MAGNESIUM-DEFICIENCY INVITRO ENHANCES FREE RADICAL-INDUCED INTRACELLULAR OXIDATION AND CYTOTOXICITY IN ENDOTHELIAL-CELLS

The effect of magnesium (Mg)-deficient culture on endothelial cell susceptibility to oxidative stress was examined. Bovine endothelial cells were cultured in either control sufficient (0.8 mM) or deficient (0.4 mM) levels of MgCl2. Oxygen radicals were produced extracellularly by the addition of dihydroxyfumarate and Fe3+-ADP. Isolated Mg-deficient endothelial cells produced 2- to 3-fold higher levels of thiobarbituric acid (TBA)-reactive materials when incubated with this free radical system. Additional studies were performed using digitized video microscopy and 2',7'-dichlorofluorescin diacetate (DCFDA) as an intracellular indicator for oxidative events at the single cell level.

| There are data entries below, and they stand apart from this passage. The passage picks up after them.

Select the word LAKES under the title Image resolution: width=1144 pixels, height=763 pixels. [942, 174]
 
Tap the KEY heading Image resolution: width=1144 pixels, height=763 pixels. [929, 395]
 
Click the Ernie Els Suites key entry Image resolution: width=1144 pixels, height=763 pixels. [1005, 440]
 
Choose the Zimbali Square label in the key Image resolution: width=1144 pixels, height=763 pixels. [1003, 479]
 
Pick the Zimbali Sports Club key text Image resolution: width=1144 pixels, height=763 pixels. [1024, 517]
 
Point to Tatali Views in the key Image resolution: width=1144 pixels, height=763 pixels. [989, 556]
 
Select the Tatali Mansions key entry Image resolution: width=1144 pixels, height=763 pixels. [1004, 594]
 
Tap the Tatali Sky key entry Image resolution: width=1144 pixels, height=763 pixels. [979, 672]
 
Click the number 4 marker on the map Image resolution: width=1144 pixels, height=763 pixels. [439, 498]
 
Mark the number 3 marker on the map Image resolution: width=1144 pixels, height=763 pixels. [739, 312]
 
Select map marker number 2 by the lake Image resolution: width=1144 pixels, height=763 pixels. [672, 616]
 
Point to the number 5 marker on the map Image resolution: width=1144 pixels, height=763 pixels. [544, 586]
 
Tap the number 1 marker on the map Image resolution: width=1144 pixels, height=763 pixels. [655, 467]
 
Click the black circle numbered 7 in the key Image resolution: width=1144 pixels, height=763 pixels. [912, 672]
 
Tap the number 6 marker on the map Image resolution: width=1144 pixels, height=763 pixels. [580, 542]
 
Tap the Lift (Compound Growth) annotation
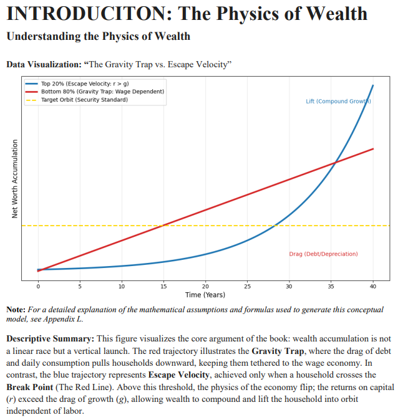(339, 101)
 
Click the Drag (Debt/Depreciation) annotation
(323, 254)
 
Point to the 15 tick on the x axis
(163, 286)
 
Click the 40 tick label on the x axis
(373, 286)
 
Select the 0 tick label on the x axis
(37, 286)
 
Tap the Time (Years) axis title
(205, 294)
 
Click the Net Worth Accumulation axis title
(14, 178)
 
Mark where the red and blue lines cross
(336, 163)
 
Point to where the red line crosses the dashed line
(162, 226)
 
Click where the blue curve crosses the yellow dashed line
(275, 226)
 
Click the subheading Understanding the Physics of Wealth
(98, 36)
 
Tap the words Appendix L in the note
(64, 319)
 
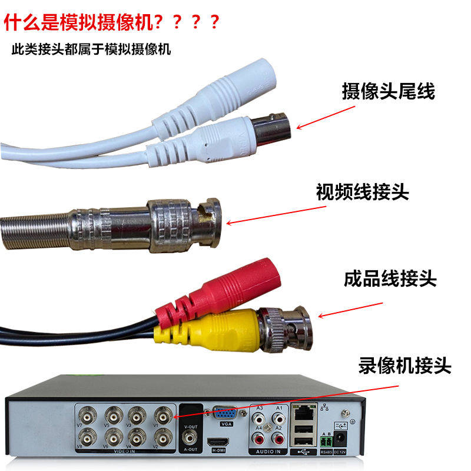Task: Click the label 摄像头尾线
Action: pos(388,91)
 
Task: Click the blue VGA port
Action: pos(225,414)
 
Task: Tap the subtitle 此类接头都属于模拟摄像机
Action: pos(91,49)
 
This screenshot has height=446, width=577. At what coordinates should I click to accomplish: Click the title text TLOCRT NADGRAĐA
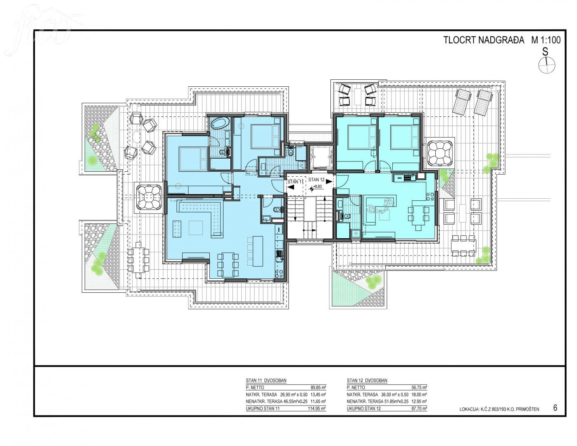coord(484,40)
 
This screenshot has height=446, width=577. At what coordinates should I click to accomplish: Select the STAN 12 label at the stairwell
coord(316,180)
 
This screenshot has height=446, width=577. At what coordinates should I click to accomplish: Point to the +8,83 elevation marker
coord(317,187)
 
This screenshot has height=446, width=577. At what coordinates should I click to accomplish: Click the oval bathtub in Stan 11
coord(221,124)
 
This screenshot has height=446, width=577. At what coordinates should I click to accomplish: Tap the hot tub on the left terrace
coord(148,197)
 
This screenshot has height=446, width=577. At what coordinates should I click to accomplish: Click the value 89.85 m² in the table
coord(318,387)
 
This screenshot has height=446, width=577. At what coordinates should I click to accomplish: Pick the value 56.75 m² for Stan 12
coord(420,387)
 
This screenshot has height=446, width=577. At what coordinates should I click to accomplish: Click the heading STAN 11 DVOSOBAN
coord(266,380)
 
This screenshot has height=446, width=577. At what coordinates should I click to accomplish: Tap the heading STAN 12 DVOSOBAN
coord(367,380)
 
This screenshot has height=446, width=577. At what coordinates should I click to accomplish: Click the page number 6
coord(555,408)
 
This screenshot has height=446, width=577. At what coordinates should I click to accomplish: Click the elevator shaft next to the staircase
coord(321,158)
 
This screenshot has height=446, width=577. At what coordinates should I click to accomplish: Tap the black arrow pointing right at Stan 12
coord(329,182)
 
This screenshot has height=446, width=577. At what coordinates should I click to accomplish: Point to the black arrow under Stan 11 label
coord(291,187)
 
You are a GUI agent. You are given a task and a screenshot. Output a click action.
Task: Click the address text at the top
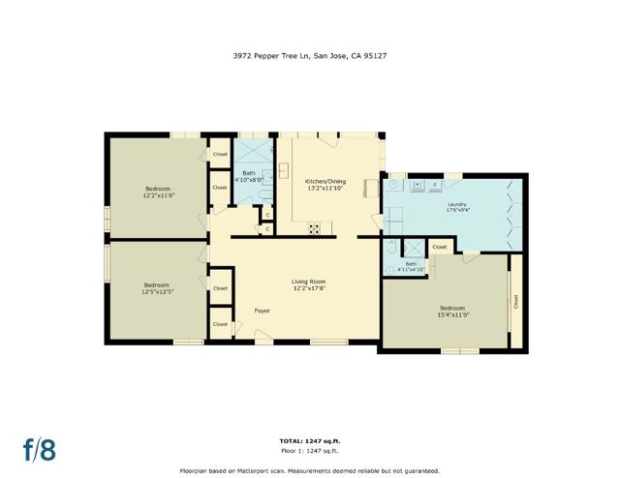pos(310,56)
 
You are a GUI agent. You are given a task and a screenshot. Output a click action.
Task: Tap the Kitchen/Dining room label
pos(326,185)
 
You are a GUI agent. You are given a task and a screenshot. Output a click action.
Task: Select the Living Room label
pos(309,284)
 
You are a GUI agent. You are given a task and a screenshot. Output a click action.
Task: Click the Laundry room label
pos(457,207)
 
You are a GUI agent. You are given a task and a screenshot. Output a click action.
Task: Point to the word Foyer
pos(262,311)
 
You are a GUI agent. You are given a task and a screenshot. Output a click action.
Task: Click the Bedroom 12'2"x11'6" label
pos(158,192)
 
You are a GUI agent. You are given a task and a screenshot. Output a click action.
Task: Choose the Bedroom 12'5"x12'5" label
pos(157,287)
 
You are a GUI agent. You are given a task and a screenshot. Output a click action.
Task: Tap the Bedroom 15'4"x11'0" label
pos(453,311)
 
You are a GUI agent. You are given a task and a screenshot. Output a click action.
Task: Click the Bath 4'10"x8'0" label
pos(250,176)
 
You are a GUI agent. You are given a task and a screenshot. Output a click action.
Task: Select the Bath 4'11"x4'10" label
pos(411,266)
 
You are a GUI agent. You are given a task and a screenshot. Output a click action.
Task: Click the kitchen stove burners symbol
pos(315,228)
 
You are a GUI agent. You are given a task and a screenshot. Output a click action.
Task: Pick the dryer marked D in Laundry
pos(435,183)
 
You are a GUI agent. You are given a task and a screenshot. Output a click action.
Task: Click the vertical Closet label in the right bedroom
pos(516,301)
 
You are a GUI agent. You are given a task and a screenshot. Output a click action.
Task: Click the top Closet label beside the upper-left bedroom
pos(220,154)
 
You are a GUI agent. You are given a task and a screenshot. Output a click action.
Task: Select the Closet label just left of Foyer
pos(220,324)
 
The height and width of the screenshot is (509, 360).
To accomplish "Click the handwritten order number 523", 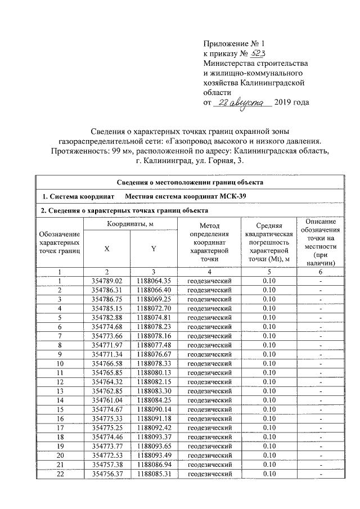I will pos(258,53).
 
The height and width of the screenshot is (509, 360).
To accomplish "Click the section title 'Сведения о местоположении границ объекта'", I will pos(190,182).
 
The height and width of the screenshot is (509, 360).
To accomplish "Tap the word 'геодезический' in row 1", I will pos(209,280).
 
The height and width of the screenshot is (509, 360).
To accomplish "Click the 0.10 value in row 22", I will pos(272,474).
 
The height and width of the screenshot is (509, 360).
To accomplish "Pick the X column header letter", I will pos(107,248).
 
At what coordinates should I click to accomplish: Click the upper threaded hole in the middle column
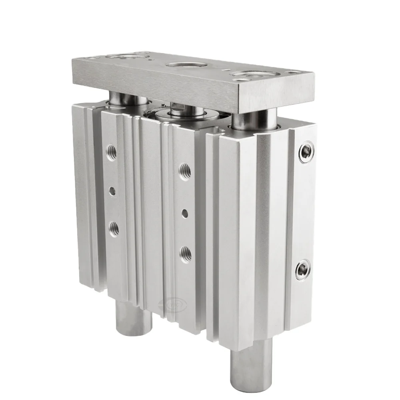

In response to the exogenous oxidative stress, endothelial cells exhibited a time-dependent increase in fluorescence, suggestive of intracellular lipid peroxidation. The increase in cellular fluorescence began within 1 min of free radical addition; the Mg-deficient cells exhibited a more rapid increase in fluorescence than that of Mg-sufficient cells. In separate experiments, cellular viability was assessed using the Trypan blue exclusion assay. Mg deficiency increased cytotoxicity of the added oxyradicals, but the loss of cellular viability began to occur only after 15 min of free radical exposure, lagging behind the detection of intracellular oxidation products. These results suggest that increased oxidative endothelial cell injury may contribute to vascular injury during Mg deficiency.